The philosophy of chemistry deserves more attention quite generally! I suspect that many chemists don’t even really recognize it as a field of inquiry. One topic that particularly interests me here is, as I hinted above, the relationship between the way chemists think about developing higher-order structure and function and the way it happens in the natural world. It would be nice too if the philosophy of chemistry could help us come to some consensus about the best way to arrange the periodic table – but I’m not holding my breath about that!

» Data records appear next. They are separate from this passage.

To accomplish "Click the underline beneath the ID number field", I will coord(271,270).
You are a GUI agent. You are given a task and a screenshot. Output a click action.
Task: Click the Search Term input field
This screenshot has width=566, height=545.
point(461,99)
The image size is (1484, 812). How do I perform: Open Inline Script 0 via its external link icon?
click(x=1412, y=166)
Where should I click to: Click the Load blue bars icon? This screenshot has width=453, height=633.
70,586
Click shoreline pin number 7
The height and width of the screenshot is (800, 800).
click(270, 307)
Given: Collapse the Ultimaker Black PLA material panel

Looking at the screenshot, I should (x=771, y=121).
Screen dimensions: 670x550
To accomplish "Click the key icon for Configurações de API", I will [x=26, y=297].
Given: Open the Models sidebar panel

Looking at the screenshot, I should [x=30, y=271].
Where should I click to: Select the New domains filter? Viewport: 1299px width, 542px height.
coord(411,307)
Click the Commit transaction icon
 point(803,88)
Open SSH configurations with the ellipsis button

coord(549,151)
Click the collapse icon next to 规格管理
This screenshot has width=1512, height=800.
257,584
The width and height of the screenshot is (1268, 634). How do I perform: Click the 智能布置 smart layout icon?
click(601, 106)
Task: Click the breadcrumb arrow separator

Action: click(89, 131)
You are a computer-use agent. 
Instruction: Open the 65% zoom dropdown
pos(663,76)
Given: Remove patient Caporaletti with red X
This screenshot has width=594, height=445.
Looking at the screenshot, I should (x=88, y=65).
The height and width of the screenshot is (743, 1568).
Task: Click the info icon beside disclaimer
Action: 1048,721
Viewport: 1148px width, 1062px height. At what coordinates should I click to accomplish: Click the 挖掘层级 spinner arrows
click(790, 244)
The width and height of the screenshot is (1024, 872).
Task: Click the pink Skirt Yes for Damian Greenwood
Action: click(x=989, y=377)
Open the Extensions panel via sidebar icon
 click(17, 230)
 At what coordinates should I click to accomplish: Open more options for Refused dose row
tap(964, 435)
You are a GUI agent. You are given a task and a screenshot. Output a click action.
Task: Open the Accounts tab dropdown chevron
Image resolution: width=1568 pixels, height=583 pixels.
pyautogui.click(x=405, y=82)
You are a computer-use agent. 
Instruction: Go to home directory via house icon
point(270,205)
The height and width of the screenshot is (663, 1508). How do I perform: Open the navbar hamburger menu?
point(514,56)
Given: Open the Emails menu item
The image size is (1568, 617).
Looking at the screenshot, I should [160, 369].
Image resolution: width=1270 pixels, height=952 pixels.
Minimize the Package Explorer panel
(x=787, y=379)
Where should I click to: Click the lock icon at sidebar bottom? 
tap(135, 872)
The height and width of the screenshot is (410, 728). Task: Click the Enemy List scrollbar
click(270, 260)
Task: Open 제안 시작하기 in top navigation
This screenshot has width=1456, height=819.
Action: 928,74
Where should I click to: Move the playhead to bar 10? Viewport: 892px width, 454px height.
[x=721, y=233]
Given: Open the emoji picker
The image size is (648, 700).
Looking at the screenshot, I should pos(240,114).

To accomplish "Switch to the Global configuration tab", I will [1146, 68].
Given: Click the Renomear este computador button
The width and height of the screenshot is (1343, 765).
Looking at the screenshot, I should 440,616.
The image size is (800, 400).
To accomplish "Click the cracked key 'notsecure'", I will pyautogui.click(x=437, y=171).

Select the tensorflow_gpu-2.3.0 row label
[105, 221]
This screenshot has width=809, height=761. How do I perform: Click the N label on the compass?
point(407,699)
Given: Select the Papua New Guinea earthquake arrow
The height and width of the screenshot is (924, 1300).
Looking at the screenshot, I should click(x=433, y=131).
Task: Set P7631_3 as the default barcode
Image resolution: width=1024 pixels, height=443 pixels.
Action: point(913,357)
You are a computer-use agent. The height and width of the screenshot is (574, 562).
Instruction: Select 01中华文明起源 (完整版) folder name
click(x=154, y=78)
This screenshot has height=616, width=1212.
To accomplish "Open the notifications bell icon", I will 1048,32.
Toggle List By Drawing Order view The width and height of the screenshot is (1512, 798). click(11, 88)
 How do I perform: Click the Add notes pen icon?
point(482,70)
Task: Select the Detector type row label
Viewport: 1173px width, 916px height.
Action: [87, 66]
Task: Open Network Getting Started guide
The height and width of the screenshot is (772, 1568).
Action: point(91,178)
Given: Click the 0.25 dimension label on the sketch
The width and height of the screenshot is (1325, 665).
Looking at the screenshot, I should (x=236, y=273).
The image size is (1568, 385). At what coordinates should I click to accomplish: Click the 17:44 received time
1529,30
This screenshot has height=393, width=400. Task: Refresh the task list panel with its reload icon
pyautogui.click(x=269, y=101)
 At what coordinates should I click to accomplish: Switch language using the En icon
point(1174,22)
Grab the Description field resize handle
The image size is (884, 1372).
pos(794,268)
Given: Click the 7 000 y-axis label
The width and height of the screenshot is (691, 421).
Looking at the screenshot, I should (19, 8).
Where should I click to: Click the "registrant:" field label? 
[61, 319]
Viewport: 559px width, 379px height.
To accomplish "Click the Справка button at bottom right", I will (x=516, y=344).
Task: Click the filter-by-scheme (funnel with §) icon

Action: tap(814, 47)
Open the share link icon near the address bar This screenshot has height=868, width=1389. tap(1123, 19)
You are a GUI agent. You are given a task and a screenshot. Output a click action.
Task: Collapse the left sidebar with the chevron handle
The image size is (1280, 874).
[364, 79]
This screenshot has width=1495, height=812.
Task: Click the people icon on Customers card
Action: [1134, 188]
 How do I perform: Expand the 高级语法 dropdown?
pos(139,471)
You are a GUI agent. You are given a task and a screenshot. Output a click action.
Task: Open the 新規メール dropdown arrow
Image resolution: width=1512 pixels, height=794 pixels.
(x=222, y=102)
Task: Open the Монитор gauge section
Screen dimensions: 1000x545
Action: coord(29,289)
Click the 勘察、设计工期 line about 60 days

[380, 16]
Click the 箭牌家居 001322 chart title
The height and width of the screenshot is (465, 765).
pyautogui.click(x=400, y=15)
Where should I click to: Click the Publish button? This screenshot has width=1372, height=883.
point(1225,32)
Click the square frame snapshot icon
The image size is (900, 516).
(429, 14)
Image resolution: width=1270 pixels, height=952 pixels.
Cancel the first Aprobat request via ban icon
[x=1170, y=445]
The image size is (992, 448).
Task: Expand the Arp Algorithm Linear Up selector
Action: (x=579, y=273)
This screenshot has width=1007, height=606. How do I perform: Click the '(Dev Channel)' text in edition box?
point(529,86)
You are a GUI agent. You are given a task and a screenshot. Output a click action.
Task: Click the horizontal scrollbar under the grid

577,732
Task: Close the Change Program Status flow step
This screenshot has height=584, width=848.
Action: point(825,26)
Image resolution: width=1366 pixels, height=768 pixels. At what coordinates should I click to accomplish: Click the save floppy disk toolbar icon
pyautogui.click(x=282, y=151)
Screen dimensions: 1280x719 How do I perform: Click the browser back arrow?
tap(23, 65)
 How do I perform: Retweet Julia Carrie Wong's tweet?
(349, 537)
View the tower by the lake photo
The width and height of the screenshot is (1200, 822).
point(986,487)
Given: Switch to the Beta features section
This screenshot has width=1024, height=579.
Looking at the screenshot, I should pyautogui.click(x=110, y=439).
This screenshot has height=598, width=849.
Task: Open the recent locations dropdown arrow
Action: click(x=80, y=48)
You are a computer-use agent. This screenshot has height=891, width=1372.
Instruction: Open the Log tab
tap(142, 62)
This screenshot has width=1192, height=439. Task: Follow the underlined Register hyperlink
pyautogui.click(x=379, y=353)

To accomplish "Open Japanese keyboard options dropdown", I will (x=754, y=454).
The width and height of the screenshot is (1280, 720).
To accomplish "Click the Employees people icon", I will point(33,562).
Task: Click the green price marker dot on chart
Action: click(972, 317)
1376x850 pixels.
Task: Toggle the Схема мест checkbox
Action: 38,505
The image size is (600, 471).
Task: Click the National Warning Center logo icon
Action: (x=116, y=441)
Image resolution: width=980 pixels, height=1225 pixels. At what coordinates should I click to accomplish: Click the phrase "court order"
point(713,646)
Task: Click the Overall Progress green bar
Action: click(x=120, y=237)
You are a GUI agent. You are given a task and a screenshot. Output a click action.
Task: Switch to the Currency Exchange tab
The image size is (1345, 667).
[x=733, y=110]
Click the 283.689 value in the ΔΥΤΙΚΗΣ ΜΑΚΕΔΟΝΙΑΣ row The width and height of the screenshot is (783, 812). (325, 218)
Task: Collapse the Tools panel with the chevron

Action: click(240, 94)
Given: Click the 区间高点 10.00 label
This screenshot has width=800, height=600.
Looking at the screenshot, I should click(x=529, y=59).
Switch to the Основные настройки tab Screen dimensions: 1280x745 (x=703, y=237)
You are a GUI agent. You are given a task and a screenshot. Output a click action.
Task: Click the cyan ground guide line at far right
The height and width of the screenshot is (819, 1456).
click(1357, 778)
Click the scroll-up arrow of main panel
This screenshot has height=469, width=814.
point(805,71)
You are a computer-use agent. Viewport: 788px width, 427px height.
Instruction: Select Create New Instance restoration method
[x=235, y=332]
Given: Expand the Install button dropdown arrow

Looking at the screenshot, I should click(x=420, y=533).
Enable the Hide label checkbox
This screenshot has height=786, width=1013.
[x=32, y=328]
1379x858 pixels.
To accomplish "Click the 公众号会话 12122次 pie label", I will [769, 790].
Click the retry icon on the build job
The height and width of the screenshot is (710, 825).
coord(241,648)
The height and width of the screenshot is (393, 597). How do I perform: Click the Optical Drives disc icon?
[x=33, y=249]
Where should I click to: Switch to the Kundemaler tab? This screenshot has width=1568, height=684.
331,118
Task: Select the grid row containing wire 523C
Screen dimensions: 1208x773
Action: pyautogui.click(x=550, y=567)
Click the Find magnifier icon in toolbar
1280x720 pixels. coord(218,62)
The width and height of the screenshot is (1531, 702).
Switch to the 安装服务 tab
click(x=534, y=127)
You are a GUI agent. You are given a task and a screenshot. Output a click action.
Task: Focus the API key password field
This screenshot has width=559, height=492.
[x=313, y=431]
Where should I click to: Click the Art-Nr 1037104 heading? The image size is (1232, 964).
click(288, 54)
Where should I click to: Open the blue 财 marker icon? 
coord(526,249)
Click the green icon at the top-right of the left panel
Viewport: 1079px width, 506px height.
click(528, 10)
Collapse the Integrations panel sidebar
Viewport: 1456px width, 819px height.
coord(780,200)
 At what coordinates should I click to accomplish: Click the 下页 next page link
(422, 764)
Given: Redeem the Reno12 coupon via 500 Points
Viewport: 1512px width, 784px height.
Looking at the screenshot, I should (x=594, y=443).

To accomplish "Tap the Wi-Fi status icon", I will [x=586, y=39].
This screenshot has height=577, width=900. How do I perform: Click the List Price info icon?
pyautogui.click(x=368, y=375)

The history of chemistry seems to me to be a pretty robust field these days, and has done a great job (if perhaps still under-recognized) of challenging outdated views about the roles of alchemy. But there is still a lack of knowledge and scholarship about the early history of chemistry outside the western tradition, for example in China and India. I’d be keen to know more about that. I am also rather enjoying the fact that some of the areas of chemistry in which I was involved (as a Nature editor) in the 1980s and 90s, such as supramolecular chemistry, carbon nanotechnology, and the early days of “chemical biology” and synthetic biology, are now old enough that they are coming within the purview of historians. I suppose that’s one benefit of having been around for a long time now!
6. A recently published paper or book that you would recommend reading?
I have heard only good things about Catherine Jackson’s book Molecular World: Making Modern Chemistry, and so I’m really looking forward to being able to get stuck into my copy. Matthew Cobb’s forthcoming biography of Francis Crick is sure to be amazing too. As for things I have actually read… Alison Bashford’s joint biography of the Huxleys (especially T. H. and Julian), An Intimate History of Evolution, is packed with insight and intrigue. And I’m seeing interesting scientific papers all the time. To take just one: “In-cell dynamics: the next focus of all-atom simulations” by Taras Pogorelov and colleagues (J. Phys. Chem. B 10.1021/acs.jpcb.3c05166) raised a host of questions for me about the large-scale molecular dynamics of the cell.